═══ Data for this task
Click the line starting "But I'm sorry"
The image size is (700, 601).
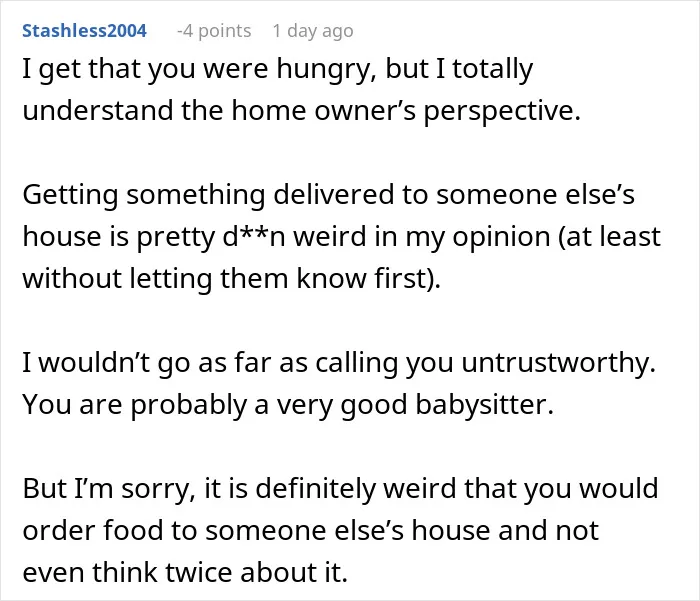click(341, 488)
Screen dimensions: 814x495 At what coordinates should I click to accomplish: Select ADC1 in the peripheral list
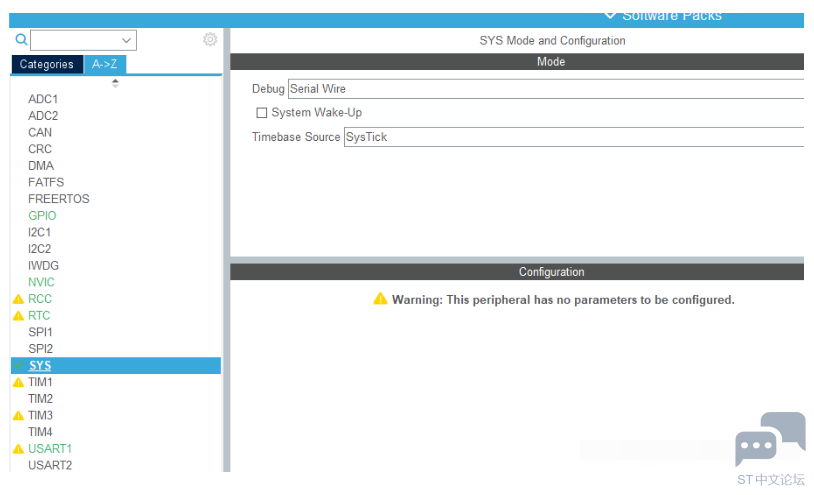(43, 99)
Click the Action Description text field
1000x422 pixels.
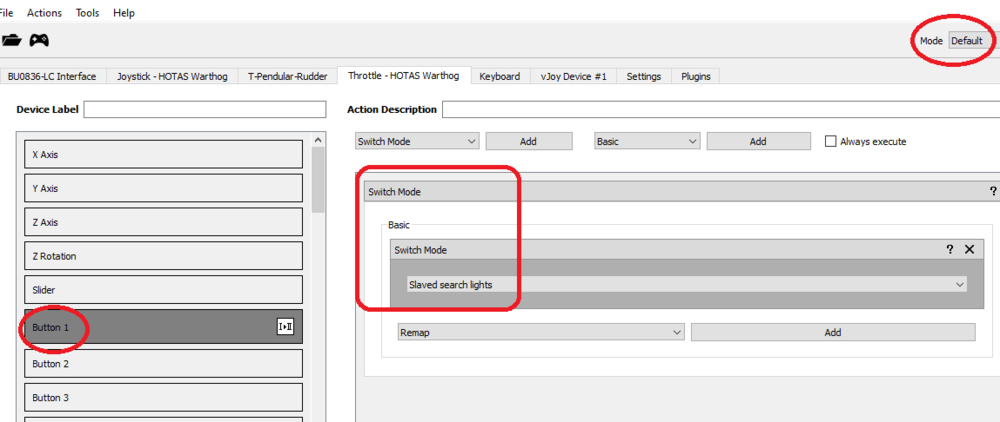[x=721, y=110]
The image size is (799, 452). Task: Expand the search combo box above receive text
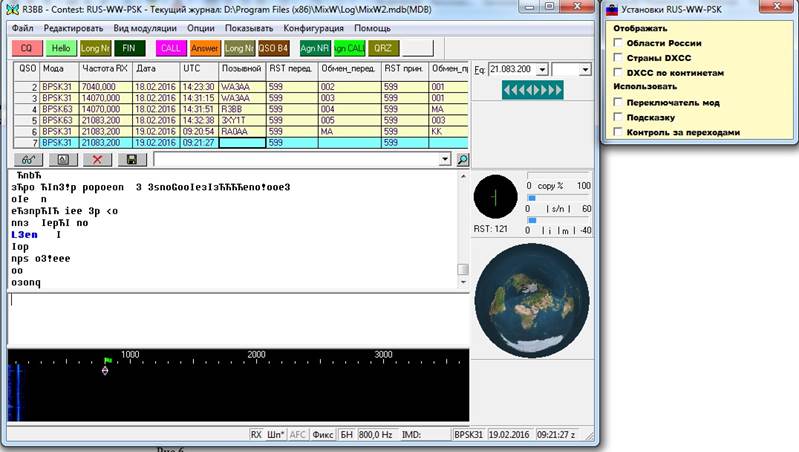[445, 159]
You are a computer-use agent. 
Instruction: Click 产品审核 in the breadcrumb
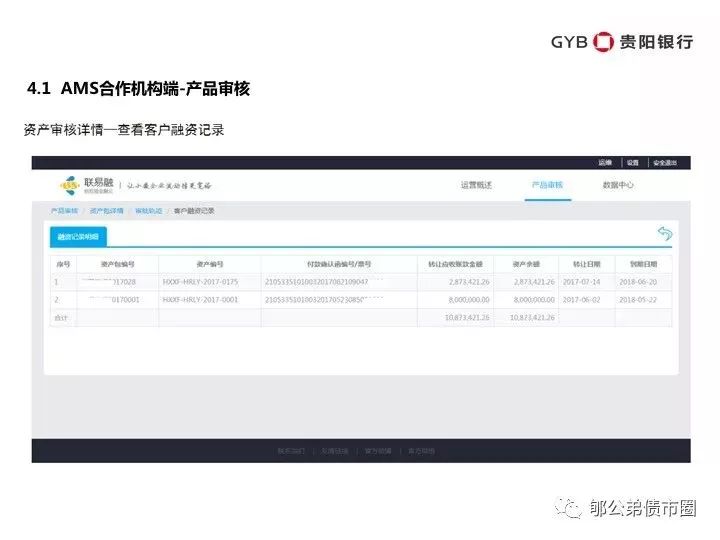[64, 211]
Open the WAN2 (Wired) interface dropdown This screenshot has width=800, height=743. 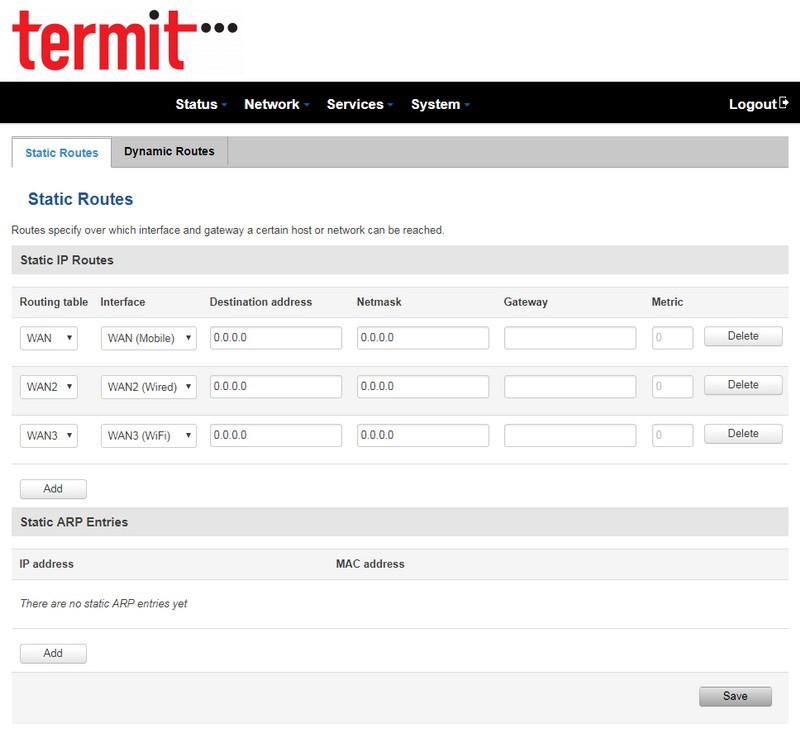click(x=148, y=387)
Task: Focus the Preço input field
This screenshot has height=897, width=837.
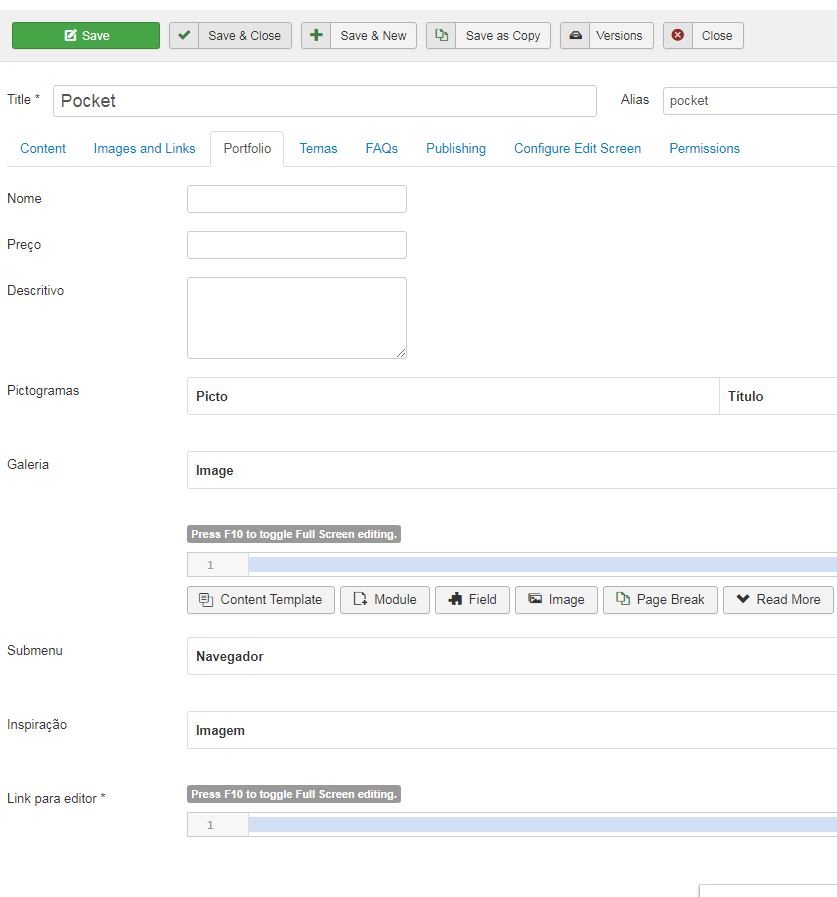Action: [x=297, y=245]
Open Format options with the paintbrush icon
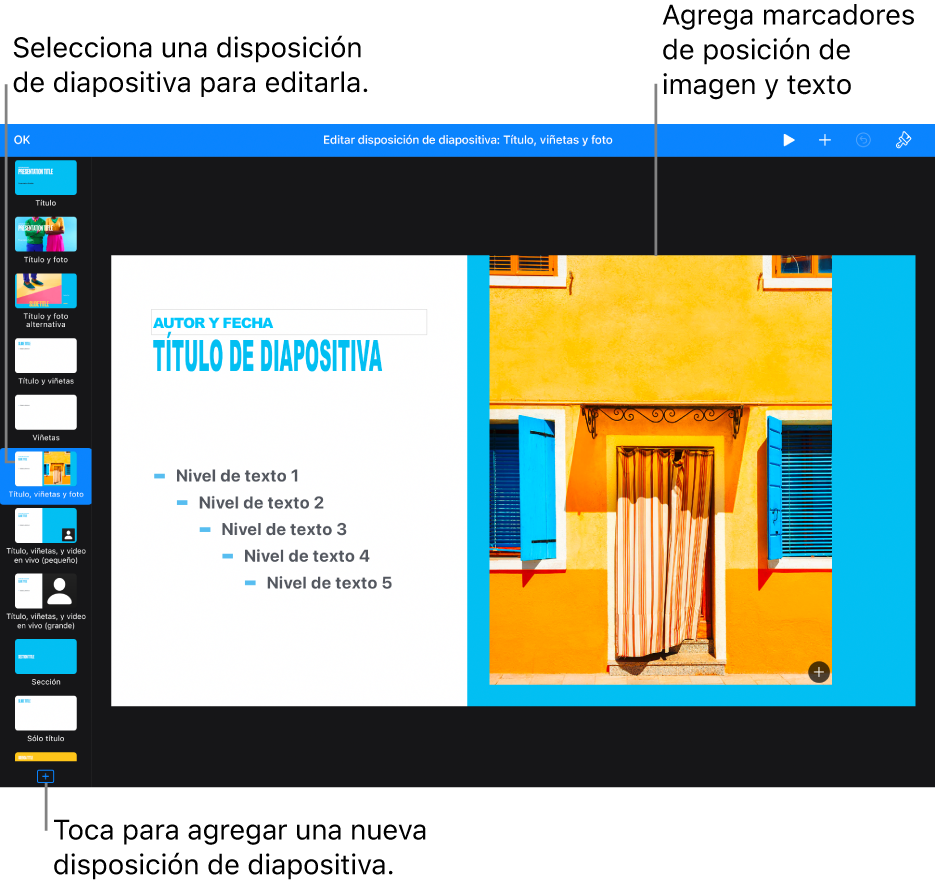The width and height of the screenshot is (935, 892). tap(903, 140)
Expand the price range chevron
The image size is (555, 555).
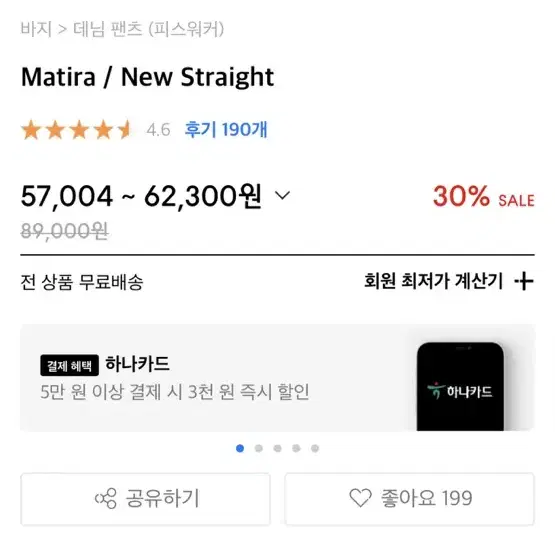[282, 195]
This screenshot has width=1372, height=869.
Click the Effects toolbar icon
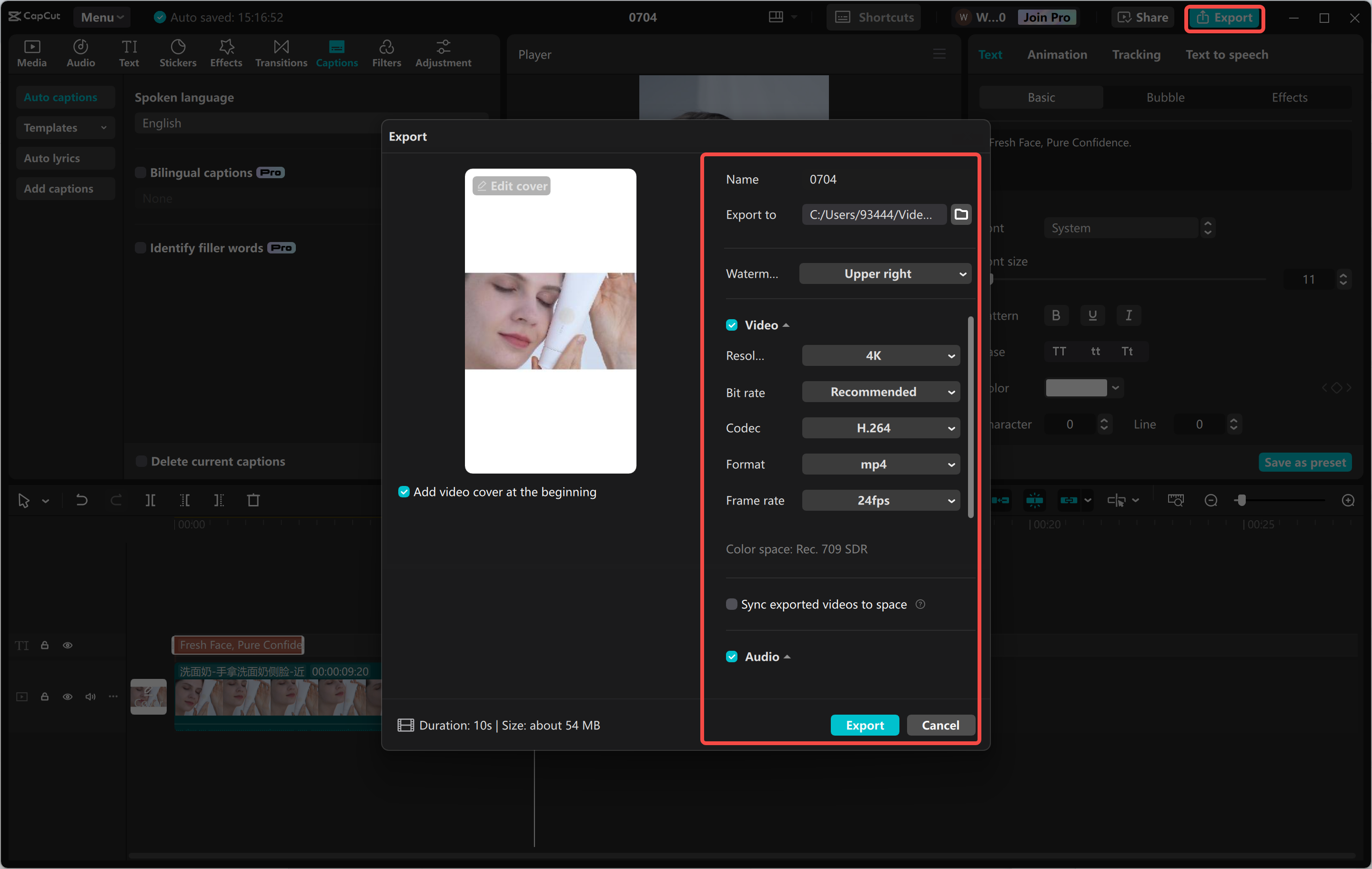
══════
Instructions for the task
List the rows as a numbered list, starting at the line that contains "Expand the price range chevron" and running through the end of the rows. Omit blank lines and leave the pictures out.

Problem solution
1. Expand the price range chevron
2. The image size is (555, 555).
3. [282, 195]
4. This screenshot has width=1372, height=869.
5. Click the Effects toolbar icon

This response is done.